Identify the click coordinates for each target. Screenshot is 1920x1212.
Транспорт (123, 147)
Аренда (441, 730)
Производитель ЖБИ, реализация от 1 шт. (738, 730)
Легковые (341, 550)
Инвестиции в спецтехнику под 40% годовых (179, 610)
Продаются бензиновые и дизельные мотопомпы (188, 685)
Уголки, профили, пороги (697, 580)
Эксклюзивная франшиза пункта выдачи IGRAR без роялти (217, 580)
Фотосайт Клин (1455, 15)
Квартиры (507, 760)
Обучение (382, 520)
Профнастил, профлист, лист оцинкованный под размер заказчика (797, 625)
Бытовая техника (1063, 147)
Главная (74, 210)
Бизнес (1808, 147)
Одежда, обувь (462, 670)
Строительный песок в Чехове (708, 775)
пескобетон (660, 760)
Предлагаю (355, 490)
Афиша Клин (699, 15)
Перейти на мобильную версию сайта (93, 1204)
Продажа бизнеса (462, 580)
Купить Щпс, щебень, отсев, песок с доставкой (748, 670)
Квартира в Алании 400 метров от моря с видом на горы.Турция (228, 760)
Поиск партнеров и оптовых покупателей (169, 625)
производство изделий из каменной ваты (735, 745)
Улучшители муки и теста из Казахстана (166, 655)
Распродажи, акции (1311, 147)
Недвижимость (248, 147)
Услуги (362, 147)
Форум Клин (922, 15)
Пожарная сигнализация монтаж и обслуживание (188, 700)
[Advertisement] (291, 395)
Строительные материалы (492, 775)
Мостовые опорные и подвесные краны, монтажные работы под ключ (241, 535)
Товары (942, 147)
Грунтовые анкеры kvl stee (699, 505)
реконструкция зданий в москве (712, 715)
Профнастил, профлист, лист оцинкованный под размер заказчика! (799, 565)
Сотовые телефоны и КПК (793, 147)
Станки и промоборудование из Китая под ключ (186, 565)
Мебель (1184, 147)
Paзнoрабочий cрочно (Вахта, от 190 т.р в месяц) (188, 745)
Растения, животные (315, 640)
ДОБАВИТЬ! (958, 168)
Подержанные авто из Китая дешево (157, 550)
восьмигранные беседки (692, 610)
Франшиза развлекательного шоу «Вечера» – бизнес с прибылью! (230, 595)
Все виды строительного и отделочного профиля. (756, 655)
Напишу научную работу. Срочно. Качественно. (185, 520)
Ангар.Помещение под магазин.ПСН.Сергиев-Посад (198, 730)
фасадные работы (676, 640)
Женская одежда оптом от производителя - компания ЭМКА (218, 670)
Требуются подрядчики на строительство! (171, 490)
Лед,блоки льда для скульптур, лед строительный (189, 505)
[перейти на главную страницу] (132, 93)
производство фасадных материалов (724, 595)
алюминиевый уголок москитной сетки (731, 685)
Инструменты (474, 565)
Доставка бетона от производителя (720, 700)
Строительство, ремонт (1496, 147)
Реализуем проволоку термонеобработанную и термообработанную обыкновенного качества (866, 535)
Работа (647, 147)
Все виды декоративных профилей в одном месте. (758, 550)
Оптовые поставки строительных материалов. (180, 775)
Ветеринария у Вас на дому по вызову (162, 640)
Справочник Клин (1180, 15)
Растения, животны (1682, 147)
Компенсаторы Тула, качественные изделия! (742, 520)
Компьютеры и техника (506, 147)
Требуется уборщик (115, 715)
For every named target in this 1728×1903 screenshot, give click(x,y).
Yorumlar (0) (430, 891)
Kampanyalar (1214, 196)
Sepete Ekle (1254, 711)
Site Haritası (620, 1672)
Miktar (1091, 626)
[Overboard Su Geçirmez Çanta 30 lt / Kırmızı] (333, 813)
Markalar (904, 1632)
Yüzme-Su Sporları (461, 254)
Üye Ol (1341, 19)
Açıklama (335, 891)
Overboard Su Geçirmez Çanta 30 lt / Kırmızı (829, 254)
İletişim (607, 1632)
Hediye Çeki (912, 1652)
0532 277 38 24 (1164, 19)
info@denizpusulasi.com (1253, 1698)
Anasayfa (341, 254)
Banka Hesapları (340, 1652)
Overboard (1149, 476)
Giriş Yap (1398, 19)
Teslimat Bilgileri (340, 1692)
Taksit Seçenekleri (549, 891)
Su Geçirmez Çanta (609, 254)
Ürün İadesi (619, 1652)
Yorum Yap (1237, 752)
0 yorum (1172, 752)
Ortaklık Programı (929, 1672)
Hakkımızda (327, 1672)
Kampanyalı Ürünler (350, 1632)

__Work required__
Every line of the material must be given again exactly.

__Expected answer__
Identify the click coordinates for each target. Screenshot is 1920x1212.
Транспорт (123, 147)
Аренда (441, 730)
Производитель ЖБИ, реализация от 1 шт. (738, 730)
Легковые (341, 550)
Инвестиции в спецтехнику под 40% годовых (179, 610)
Продаются бензиновые и дизельные мотопомпы (188, 685)
Уголки, профили, пороги (697, 580)
Эксклюзивная франшиза пункта выдачи IGRAR без роялти (217, 580)
Фотосайт Клин (1455, 15)
Квартиры (507, 760)
Обучение (382, 520)
Профнастил, профлист, лист оцинкованный под размер заказчика (797, 625)
Бытовая техника (1063, 147)
Главная (74, 210)
Бизнес (1808, 147)
Одежда, обувь (462, 670)
Строительный песок в Чехове (708, 775)
пескобетон (660, 760)
Предлагаю (355, 490)
Афиша Клин (699, 15)
Перейти на мобильную версию сайта (93, 1204)
Продажа бизнеса (462, 580)
Купить Щпс, щебень, отсев, песок с доставкой (748, 670)
Квартира в Алании 400 метров от моря с видом на горы.Турция (228, 760)
Поиск партнеров и оптовых покупателей (169, 625)
производство изделий из каменной ваты (735, 745)
Улучшители муки и теста из Казахстана (166, 655)
Распродажи, акции (1311, 147)
Недвижимость (248, 147)
Услуги (362, 147)
Форум Клин (922, 15)
Пожарная сигнализация монтаж и обслуживание (188, 700)
[Advertisement] (291, 395)
Строительные материалы (492, 775)
Мостовые опорные и подвесные краны, монтажные работы под ключ (241, 535)
Товары (942, 147)
Грунтовые анкеры kvl stee (699, 505)
реконструкция зданий в москве (712, 715)
Профнастил, профлист, лист оцинкованный под размер заказчика! (799, 565)
Сотовые телефоны и КПК (793, 147)
Станки и промоборудование из Китая под ключ (186, 565)
Мебель (1184, 147)
Paзнoрабочий cрочно (Вахта, от 190 т.р в месяц) (188, 745)
Растения, животные (315, 640)
ДОБАВИТЬ! (958, 168)
Подержанные авто из Китая дешево (157, 550)
восьмигранные беседки (692, 610)
Франшиза развлекательного шоу «Вечера» – бизнес с прибылью! (230, 595)
Все виды строительного и отделочного профиля. (756, 655)
Напишу научную работу. Срочно. Качественно. (185, 520)
Ангар.Помещение под магазин.ПСН.Сергиев-Посад (198, 730)
фасадные работы (676, 640)
Женская одежда оптом от производителя - компания ЭМКА (218, 670)
Требуются подрядчики на строительство! (171, 490)
Лед,блоки льда для скульптур, лед строительный (189, 505)
[перейти на главную страницу] (132, 93)
производство фасадных материалов (724, 595)
алюминиевый уголок москитной сетки (731, 685)
Инструменты (474, 565)
Доставка бетона от производителя (720, 700)
Строительство, ремонт (1496, 147)
Реализуем проволоку термонеобработанную и термообработанную обыкновенного качества (866, 535)
Работа (647, 147)
Все виды декоративных профилей в одном месте. (758, 550)
Оптовые поставки строительных материалов. (180, 775)
Ветеринария у Вас на дому по вызову (162, 640)
Справочник Клин (1180, 15)
Растения, животны (1682, 147)
Компенсаторы Тула, качественные изделия! (742, 520)
Компьютеры и техника (506, 147)
Требуется уборщик (115, 715)
For every named target in this 1728×1903 screenshot, give click(x,y).
Yorumlar (0) (430, 891)
Kampanyalar (1214, 196)
Sepete Ekle (1254, 711)
Site Haritası (620, 1672)
Miktar (1091, 626)
[Overboard Su Geçirmez Çanta 30 lt / Kırmızı] (333, 813)
Markalar (904, 1632)
Yüzme-Su Sporları (461, 254)
Üye Ol (1341, 19)
Açıklama (335, 891)
Overboard Su Geçirmez Çanta 30 lt / Kırmızı (829, 254)
İletişim (607, 1632)
Hediye Çeki (912, 1652)
0532 277 38 24 (1164, 19)
info@denizpusulasi.com (1253, 1698)
Anasayfa (341, 254)
Banka Hesapları (340, 1652)
Overboard (1149, 476)
Giriş Yap (1398, 19)
Teslimat Bilgileri (340, 1692)
Taksit Seçenekleri (549, 891)
Su Geçirmez Çanta (609, 254)
Ürün İadesi (619, 1652)
Yorum Yap (1237, 752)
0 yorum (1172, 752)
Ortaklık Programı (929, 1672)
Hakkımızda (327, 1672)
Kampanyalı Ürünler (350, 1632)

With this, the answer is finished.